> _SELECTED EXTRACT_
:::
One of the primary obstacles to effective cancer treatment is the ability of cancer cells to become resistant to treatments that are initially effective.  Over a period of time, cancer cells are able to develop ways of “outsmarting” the drugs and agents designed to kill them.  This Dream Team will study the driving mechanisms that lead to resistance in the three major breast cancer subtypes.  Understanding resistance opens the door to developing innovative therapeutic agents that overcome this critical problem.

Another area of interest is in the role that cancer stem cells play in resistance.  Researchers now realize that the growth and spread of many cancers, including breast cancers, are influenced by the existence of these stem cells which are often highly resistant to otherwise effective treatments.  The Team will study the ways in which this unique malignant cell population operate across the three major breast cancer subtypes, knowledge that could be important to the developing new treatments for breast as well as other major cancers.

One critical component of this study will be to bring together the vast amount of information that exists about breast cancer into an integrated data base that will form a “discovery platform,” or basis for identifying and validating new drug combinations and targets that can be pursued in clinical trials.  The Team expects that these efforts will lead to significantly improved therapies for breast cancer, especially the most difficult to treat forms, within the three year period.

Specific Research Goals:

  • Develop innovative, less toxic therapies with the potential to improve the treatment outcomes for women with the three major subtypes of breast cancer.
  • Study ways in which the malignant cancer stem cells impact resistance across the three major breast cancer subtypes, important data  required to develop new treatments for breast and other major cancers.
:::
Collected data
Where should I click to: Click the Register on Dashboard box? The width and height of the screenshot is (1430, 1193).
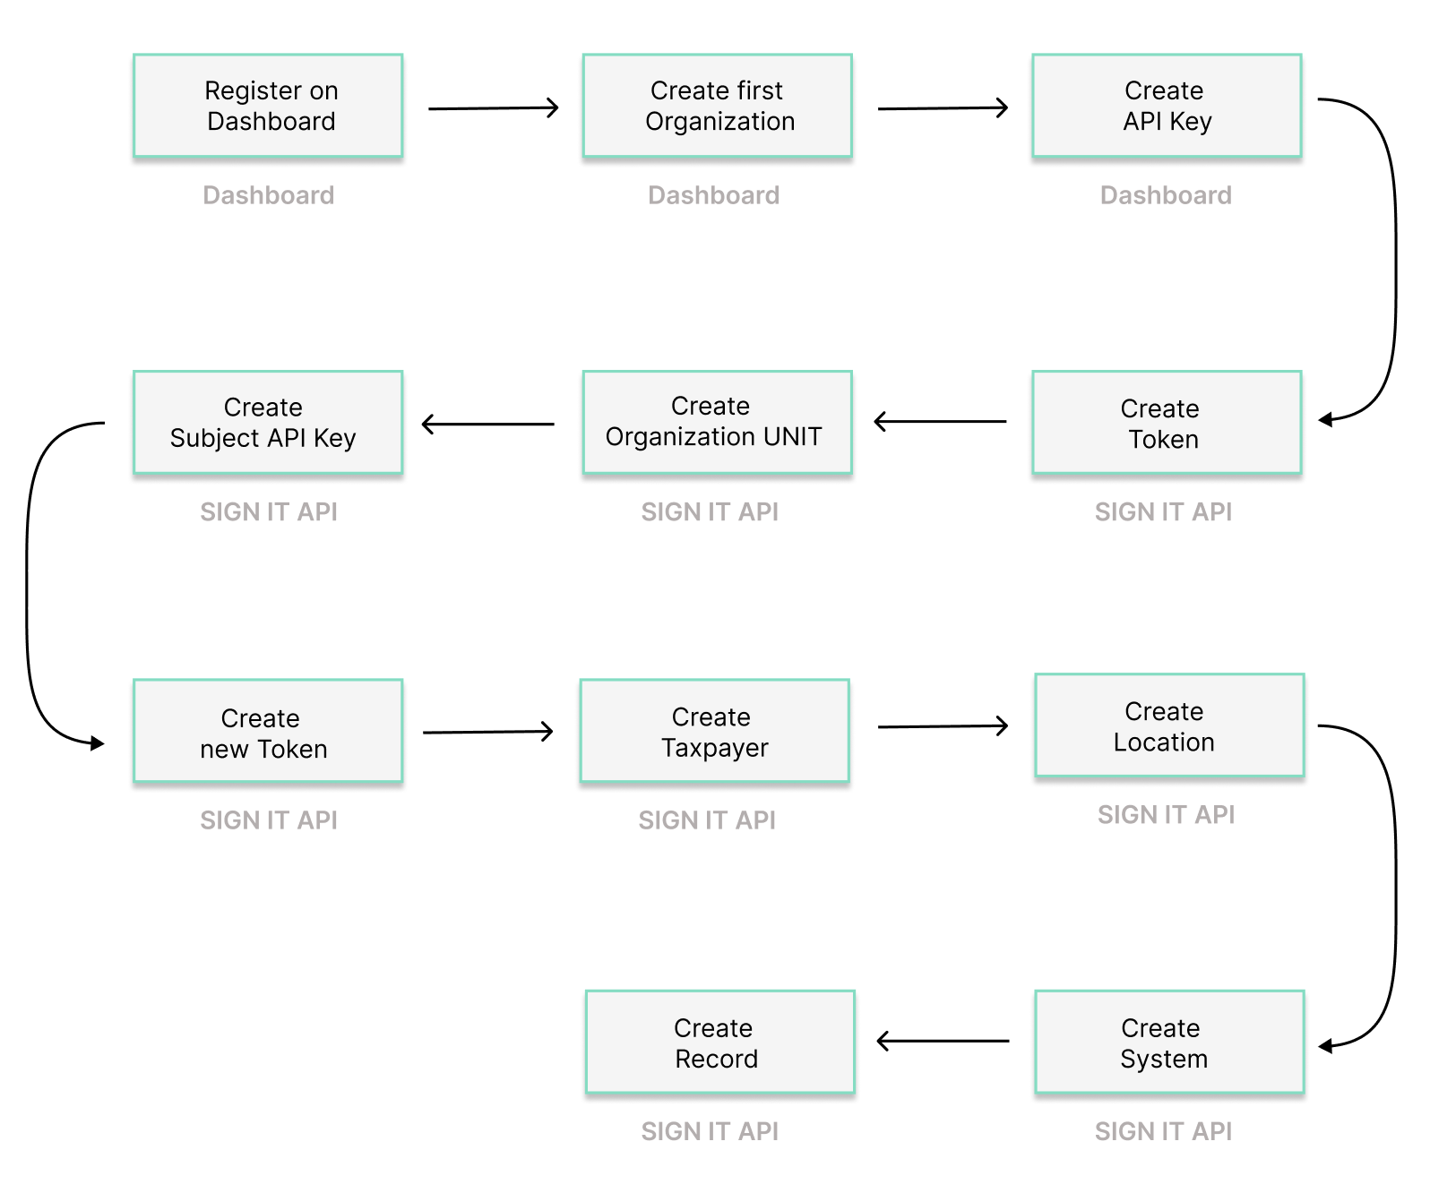pos(268,106)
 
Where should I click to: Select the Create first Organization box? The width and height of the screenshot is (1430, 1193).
pos(717,106)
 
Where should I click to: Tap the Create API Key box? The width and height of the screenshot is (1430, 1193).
pos(1167,106)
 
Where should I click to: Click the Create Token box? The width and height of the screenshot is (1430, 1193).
pos(1167,423)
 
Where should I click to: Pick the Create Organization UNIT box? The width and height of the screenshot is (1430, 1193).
pos(717,422)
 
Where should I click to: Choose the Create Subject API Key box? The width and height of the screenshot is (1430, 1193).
pos(268,422)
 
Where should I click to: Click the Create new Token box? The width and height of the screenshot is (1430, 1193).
pos(268,731)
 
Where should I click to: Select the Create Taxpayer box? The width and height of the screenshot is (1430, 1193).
pos(714,731)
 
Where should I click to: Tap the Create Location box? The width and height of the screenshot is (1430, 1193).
pos(1169,725)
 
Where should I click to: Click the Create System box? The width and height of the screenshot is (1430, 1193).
pos(1169,1042)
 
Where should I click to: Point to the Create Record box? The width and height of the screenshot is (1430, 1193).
pos(719,1042)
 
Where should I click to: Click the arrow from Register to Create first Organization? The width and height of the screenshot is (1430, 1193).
pos(493,108)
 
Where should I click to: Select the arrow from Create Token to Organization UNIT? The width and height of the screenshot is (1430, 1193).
pos(940,421)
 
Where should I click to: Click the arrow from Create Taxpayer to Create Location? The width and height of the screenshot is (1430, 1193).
pos(943,726)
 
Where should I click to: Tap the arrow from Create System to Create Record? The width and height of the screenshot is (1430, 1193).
pos(943,1041)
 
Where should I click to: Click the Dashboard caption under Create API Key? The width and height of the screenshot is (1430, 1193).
pos(1166,195)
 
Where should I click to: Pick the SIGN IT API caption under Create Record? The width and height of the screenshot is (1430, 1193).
pos(710,1131)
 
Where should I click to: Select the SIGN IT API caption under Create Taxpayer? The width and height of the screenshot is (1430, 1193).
pos(707,820)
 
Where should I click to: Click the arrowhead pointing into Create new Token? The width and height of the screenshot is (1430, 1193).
pos(97,742)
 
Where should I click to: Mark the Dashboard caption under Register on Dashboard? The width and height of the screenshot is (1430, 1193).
pos(268,195)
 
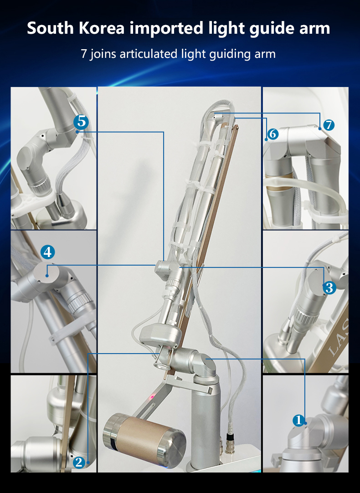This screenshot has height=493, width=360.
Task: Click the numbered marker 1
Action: point(298,420)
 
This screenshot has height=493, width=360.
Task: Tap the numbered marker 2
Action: point(79,462)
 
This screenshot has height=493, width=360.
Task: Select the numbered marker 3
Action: point(329,288)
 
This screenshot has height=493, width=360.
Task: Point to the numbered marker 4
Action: point(48,252)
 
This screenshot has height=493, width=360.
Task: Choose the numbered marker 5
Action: point(81,122)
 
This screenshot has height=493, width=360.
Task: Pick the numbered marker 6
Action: point(273,134)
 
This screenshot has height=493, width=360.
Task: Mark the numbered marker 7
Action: point(329,124)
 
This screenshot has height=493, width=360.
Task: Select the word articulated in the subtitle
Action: point(147,54)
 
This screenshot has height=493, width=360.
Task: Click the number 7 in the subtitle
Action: point(83,54)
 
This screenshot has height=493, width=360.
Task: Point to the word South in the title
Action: point(49,28)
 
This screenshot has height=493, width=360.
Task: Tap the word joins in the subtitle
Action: point(103,54)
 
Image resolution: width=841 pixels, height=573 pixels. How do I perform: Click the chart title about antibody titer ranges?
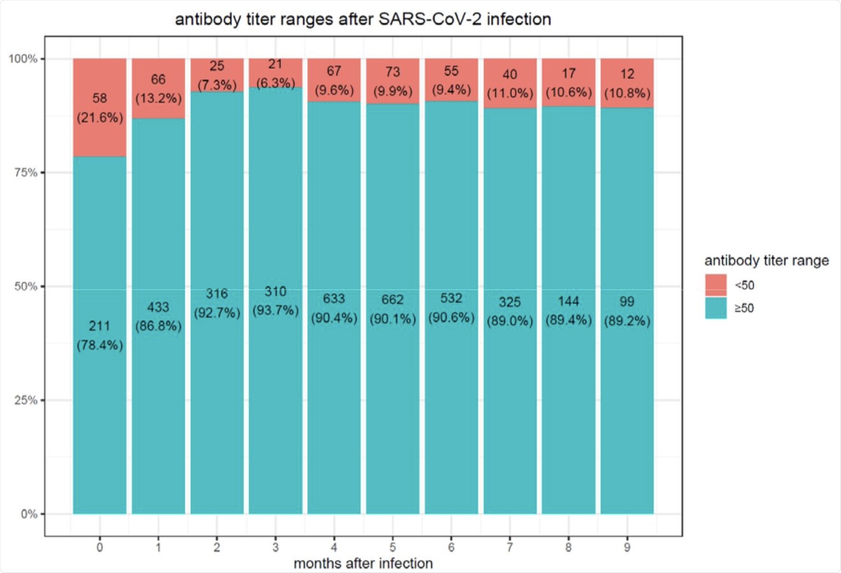[x=363, y=20]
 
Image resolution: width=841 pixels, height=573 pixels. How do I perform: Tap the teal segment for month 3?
[x=276, y=394]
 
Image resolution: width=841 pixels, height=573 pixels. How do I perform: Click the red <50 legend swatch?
[x=716, y=285]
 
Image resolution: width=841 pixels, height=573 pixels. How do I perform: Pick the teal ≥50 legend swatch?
[x=716, y=308]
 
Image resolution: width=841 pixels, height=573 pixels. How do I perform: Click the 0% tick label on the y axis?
[x=29, y=514]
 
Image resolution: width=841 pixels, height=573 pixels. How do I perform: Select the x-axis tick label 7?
[x=510, y=547]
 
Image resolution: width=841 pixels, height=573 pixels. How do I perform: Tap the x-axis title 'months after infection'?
[x=363, y=563]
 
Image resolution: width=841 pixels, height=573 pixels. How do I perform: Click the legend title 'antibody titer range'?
[x=766, y=261]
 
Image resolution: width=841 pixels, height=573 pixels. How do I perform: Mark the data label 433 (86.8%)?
[x=158, y=316]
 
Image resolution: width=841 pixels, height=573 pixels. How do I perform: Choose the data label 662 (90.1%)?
[x=392, y=309]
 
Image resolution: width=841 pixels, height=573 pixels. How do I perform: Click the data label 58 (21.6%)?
[x=100, y=108]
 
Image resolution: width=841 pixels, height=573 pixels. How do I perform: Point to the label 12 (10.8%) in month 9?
[x=627, y=83]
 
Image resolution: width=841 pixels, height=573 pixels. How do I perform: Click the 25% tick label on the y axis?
[x=26, y=400]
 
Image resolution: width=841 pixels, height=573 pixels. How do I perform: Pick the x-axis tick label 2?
[x=217, y=547]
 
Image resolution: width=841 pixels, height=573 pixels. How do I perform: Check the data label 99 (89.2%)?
[x=627, y=311]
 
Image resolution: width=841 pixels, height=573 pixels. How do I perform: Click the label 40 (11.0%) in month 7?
[x=510, y=84]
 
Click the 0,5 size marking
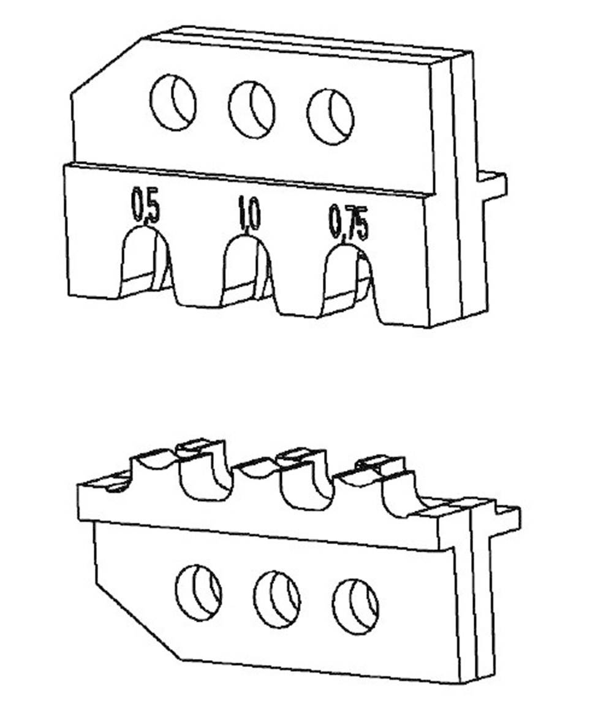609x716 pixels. pos(146,206)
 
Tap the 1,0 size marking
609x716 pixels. pos(249,214)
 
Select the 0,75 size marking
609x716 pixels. pos(348,222)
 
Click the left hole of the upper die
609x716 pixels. pos(173,102)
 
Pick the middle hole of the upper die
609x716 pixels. pos(252,110)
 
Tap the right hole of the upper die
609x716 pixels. pos(331,117)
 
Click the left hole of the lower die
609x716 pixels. pos(199,593)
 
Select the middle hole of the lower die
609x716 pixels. pos(278,599)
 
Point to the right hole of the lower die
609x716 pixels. pos(355,606)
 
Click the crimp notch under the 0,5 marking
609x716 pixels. pos(145,263)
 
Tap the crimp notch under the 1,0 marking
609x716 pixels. pos(248,270)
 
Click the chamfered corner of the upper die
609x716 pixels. pos(106,67)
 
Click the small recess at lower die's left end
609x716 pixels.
:::
> _SET OF TASKS_
1. Answer these questions from the breast cancer research text:
(a) How many major breast cancer subtypes will the Dream Team study?
(b) What will the integrated data base form, according to the text?
(c) Within what period does the Team expect improved therapies?
2. Summarize the breast cancer research text in two sentences.
3. Continue the breast cancer research text from its final point.

> _TASK RESPONSES_
1.
(a) Three.
(b) A "discovery platform," or basis for identifying and validating new drug combinations and targets that can be pursued in clinical trials.
(c) Within the three year period.

2. A Dream Team will study the mechanisms that drive treatment resistance in the three major breast cancer subtypes, including the role of cancer stem cells, which are often highly resistant to otherwise effective treatments. The Team will also combine existing breast cancer information into an integrated data base that serves as a "discovery platform" for new drug combinations and targets, and it expects significantly improved therapies within three years.

3.
  • Develop a “discovery platform” (a basis for identifying and validating new drug combinations and targets that can be pursued in clinical trials) by creating a database that integrates existing information about breast cancer. 

We have spent the last several decades coming to a deep understanding of some of the events that go awry in cancers  that lead to the development of malignant disease.  Where we are today is at a period where we can actually fingerprint each individual tumor so know what’s wrong with it, and I think that we can use our biological understanding to decide which drugs we can use to treat that individual cancer.

— Team Leader Joe W. Gray, Ph.D., director, Life Sciences Division, Lawrence Berkeley National Laboratory

We are at a point today where technology has really enabled us to ask questions at a sophisticated level in ways we were never able to ask before—critical questions that we have had for a long time but couldn’t approach.  Now we can begin to ask what exactly is broken within a cell, what converts that normal cell to a malignant one?  We can think now about how we might interfere with those pathways that cause cancer.

— Team Leader Dennis J. Slamon, M.D., Ph.D**.,** director of clinical/translational research at the University of California Los Angeles, Jonsson Comprehensive Cancer Center

About Stand Up To Cancer

Stand Up To Cancer is a program of the Entertainment Industry Foundation (EIF) and was established by a group of media, entertainment and philanthropic leaders whose lives have been affected by cancer in significant ways.  The group includes Katie Couric; the Entertainment Industry Foundation, represented by Board of Directors Chairperson Sherry Lansing (Founder of the Sherry Lansing Foundation), CEO Lisa Paulsen and Vice President Kathleen Lobb; Laura Ziskin, who produced the Sept. 5 broadcast; the Noreen Fraser Foundation and its executive, Noreen Fraser; Rusty Robertson and Sue Schwartz of the Robertson Schwartz Agency; and nonprofit executive Ellen Ziffren.  Both Ziskin and Fraser are cancer survivors.